The answer must consist of every record, printed exactly as it stands.

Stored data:
• • •

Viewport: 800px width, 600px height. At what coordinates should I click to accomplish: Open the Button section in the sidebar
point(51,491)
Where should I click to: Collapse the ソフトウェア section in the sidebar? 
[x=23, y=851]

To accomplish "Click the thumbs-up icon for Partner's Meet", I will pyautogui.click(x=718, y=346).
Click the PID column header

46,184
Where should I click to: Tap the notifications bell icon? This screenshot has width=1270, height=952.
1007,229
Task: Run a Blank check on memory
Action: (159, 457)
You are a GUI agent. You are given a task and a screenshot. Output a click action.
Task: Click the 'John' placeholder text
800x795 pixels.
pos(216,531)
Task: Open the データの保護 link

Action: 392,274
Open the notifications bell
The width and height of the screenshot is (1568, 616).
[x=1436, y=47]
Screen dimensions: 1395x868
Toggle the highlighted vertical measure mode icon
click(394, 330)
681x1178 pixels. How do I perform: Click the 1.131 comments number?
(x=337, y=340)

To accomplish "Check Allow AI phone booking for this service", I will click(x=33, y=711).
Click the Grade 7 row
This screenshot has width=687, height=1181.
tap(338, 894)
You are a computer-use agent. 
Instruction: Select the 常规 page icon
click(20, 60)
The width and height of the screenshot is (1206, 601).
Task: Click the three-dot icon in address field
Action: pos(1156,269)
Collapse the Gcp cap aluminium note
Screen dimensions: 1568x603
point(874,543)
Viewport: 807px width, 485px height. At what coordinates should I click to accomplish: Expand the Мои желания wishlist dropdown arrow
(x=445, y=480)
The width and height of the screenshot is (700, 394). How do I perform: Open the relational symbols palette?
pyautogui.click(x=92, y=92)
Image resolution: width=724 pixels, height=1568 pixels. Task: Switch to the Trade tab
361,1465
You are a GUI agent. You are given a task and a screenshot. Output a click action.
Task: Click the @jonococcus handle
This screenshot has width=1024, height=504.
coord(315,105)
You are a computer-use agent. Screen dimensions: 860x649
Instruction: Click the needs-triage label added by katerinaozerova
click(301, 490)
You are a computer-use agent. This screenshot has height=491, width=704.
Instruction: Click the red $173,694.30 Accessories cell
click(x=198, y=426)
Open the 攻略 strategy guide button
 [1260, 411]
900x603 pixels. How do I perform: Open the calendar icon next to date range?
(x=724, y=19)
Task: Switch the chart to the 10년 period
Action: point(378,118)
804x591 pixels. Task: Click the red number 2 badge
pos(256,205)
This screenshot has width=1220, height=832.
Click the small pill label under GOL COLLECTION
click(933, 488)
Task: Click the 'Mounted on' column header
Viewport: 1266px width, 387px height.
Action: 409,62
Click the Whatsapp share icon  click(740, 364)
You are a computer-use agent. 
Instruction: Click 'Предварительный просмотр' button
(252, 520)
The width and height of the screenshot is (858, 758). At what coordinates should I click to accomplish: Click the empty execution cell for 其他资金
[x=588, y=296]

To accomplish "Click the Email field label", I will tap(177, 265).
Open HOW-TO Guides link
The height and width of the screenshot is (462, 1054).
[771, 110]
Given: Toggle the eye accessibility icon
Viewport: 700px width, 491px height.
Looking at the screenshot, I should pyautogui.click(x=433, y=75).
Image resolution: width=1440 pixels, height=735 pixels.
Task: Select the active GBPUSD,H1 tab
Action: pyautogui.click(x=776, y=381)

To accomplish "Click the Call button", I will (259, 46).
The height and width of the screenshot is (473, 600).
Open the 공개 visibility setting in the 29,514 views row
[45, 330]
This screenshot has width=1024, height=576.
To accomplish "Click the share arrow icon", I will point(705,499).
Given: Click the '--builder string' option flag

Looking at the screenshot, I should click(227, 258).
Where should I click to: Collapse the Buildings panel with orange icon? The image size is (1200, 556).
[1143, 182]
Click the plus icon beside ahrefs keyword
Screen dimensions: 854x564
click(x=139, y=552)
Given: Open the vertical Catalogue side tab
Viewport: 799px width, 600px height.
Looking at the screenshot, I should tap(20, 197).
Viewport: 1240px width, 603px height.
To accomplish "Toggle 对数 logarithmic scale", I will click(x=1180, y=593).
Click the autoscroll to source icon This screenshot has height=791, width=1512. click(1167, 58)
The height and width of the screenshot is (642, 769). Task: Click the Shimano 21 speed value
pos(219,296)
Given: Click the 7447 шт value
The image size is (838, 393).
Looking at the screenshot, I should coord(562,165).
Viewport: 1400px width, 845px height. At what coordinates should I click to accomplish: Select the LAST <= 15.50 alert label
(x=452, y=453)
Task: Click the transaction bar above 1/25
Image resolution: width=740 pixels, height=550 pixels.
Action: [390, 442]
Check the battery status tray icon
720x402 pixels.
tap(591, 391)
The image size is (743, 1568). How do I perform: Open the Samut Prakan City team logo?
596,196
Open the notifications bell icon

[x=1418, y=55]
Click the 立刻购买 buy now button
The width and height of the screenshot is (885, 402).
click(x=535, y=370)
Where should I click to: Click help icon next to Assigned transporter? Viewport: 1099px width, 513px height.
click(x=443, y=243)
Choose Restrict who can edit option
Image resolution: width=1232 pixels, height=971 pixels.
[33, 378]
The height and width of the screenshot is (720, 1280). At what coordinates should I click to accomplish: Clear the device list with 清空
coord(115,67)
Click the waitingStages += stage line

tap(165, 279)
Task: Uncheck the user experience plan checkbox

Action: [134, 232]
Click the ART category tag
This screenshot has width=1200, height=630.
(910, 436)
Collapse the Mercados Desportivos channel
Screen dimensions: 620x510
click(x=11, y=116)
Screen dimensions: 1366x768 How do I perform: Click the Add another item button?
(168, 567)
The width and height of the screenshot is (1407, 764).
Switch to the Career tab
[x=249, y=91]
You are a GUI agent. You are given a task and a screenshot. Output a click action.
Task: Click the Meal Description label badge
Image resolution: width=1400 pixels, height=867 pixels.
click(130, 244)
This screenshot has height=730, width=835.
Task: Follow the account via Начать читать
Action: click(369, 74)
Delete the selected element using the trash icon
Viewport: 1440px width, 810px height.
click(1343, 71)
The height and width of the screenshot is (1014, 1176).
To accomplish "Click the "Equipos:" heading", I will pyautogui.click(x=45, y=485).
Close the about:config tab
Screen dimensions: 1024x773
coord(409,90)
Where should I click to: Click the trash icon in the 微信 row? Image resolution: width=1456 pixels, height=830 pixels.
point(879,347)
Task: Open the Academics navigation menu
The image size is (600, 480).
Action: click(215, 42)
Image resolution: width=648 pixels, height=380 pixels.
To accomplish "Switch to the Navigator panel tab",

• • •

● **REPLY**
Viewport: 800px width, 600px height. At what coordinates should I click to accomplish: Open the Button section in the sidebar
point(51,491)
Where should I click to: Collapse the ソフトウェア section in the sidebar? 
[x=23, y=851]

To accomplish "Click the thumbs-up icon for Partner's Meet", I will pyautogui.click(x=718, y=346).
Click the PID column header

46,184
Where should I click to: Tap the notifications bell icon? This screenshot has width=1270, height=952.
1007,229
Task: Run a Blank check on memory
Action: (159, 457)
You are a GUI agent. You are given a task and a screenshot. Output a click action.
Task: Click the 'John' placeholder text
800x795 pixels.
pos(216,531)
Task: Open the データの保護 link

Action: 392,274
Open the notifications bell
The width and height of the screenshot is (1568, 616).
[x=1436, y=47]
Screen dimensions: 1395x868
Toggle the highlighted vertical measure mode icon
click(394, 330)
681x1178 pixels. How do I perform: Click the 1.131 comments number?
(x=337, y=340)

To accomplish "Check Allow AI phone booking for this service", I will click(x=33, y=711).
Click the Grade 7 row
This screenshot has width=687, height=1181.
tap(338, 894)
You are a computer-use agent. 
Instruction: Select the 常规 page icon
click(20, 60)
The width and height of the screenshot is (1206, 601).
Task: Click the three-dot icon in address field
Action: pos(1156,269)
Collapse the Gcp cap aluminium note
Screen dimensions: 1568x603
point(874,543)
Viewport: 807px width, 485px height. At what coordinates should I click to accomplish: Expand the Мои желания wishlist dropdown arrow
(x=445, y=480)
The width and height of the screenshot is (700, 394). How do I perform: Open the relational symbols palette?
pyautogui.click(x=92, y=92)
Image resolution: width=724 pixels, height=1568 pixels. Task: Switch to the Trade tab
361,1465
You are a GUI agent. You are given a task and a screenshot. Output a click action.
Task: Click the @jonococcus handle
This screenshot has width=1024, height=504.
coord(315,105)
You are a computer-use agent. Screen dimensions: 860x649
Instruction: Click the needs-triage label added by katerinaozerova
click(301, 490)
You are a computer-use agent. This screenshot has height=491, width=704.
Instruction: Click the red $173,694.30 Accessories cell
click(x=198, y=426)
Open the 攻略 strategy guide button
 [1260, 411]
900x603 pixels. How do I perform: Open the calendar icon next to date range?
(x=724, y=19)
Task: Switch the chart to the 10년 period
Action: point(378,118)
804x591 pixels. Task: Click the red number 2 badge
pos(256,205)
This screenshot has width=1220, height=832.
Click the small pill label under GOL COLLECTION
click(933, 488)
Task: Click the 'Mounted on' column header
Viewport: 1266px width, 387px height.
Action: 409,62
Click the Whatsapp share icon  click(740, 364)
You are a computer-use agent. 
Instruction: Click 'Предварительный просмотр' button
(252, 520)
The width and height of the screenshot is (858, 758). At what coordinates should I click to accomplish: Click the empty execution cell for 其他资金
[x=588, y=296]

To accomplish "Click the Email field label", I will tap(177, 265).
Open HOW-TO Guides link
The height and width of the screenshot is (462, 1054).
[771, 110]
Given: Toggle the eye accessibility icon
Viewport: 700px width, 491px height.
Looking at the screenshot, I should pyautogui.click(x=433, y=75).
Image resolution: width=1440 pixels, height=735 pixels.
Task: Select the active GBPUSD,H1 tab
Action: pyautogui.click(x=776, y=381)

To accomplish "Click the Call button", I will (259, 46).
The height and width of the screenshot is (473, 600).
Open the 공개 visibility setting in the 29,514 views row
[45, 330]
This screenshot has width=1024, height=576.
To accomplish "Click the share arrow icon", I will point(705,499).
Given: Click the '--builder string' option flag

Looking at the screenshot, I should click(227, 258).
Where should I click to: Collapse the Buildings panel with orange icon? The image size is (1200, 556).
[1143, 182]
Click the plus icon beside ahrefs keyword
Screen dimensions: 854x564
click(x=139, y=552)
Given: Open the vertical Catalogue side tab
Viewport: 799px width, 600px height.
Looking at the screenshot, I should tap(20, 197).
Viewport: 1240px width, 603px height.
To accomplish "Toggle 对数 logarithmic scale", I will click(x=1180, y=593).
Click the autoscroll to source icon This screenshot has height=791, width=1512. click(1167, 58)
The height and width of the screenshot is (642, 769). Task: Click the Shimano 21 speed value
pos(219,296)
Given: Click the 7447 шт value
The image size is (838, 393).
Looking at the screenshot, I should coord(562,165).
Viewport: 1400px width, 845px height. At what coordinates should I click to accomplish: Select the LAST <= 15.50 alert label
(x=452, y=453)
Task: Click the transaction bar above 1/25
Image resolution: width=740 pixels, height=550 pixels.
Action: [390, 442]
Check the battery status tray icon
720x402 pixels.
tap(591, 391)
The image size is (743, 1568). How do I perform: Open the Samut Prakan City team logo?
596,196
Open the notifications bell icon

[x=1418, y=55]
Click the 立刻购买 buy now button
The width and height of the screenshot is (885, 402).
click(x=535, y=370)
Where should I click to: Click help icon next to Assigned transporter? Viewport: 1099px width, 513px height.
click(x=443, y=243)
Choose Restrict who can edit option
Image resolution: width=1232 pixels, height=971 pixels.
[33, 378]
The height and width of the screenshot is (720, 1280). At what coordinates should I click to accomplish: Clear the device list with 清空
coord(115,67)
Click the waitingStages += stage line

tap(165, 279)
Task: Uncheck the user experience plan checkbox

Action: [134, 232]
Click the ART category tag
This screenshot has width=1200, height=630.
(910, 436)
Collapse the Mercados Desportivos channel
Screen dimensions: 620x510
click(x=11, y=116)
Screen dimensions: 1366x768 How do I perform: Click the Add another item button?
(168, 567)
The width and height of the screenshot is (1407, 764).
Switch to the Career tab
[x=249, y=91]
You are a GUI agent. You are given a task and a screenshot. Output a click action.
Task: Click the Meal Description label badge
Image resolution: width=1400 pixels, height=867 pixels.
click(130, 244)
This screenshot has height=730, width=835.
Task: Follow the account via Начать читать
Action: click(369, 74)
Delete the selected element using the trash icon
Viewport: 1440px width, 810px height.
click(1343, 71)
The height and width of the screenshot is (1014, 1176).
To accomplish "Click the "Equipos:" heading", I will pyautogui.click(x=45, y=485).
Close the about:config tab
Screen dimensions: 1024x773
coord(409,90)
Where should I click to: Click the trash icon in the 微信 row? Image resolution: width=1456 pixels, height=830 pixels.
point(879,347)
Task: Open the Academics navigation menu
The image size is (600, 480).
Action: click(215, 42)
Image resolution: width=648 pixels, height=380 pixels.
To accomplish "Switch to the Navigator panel tab",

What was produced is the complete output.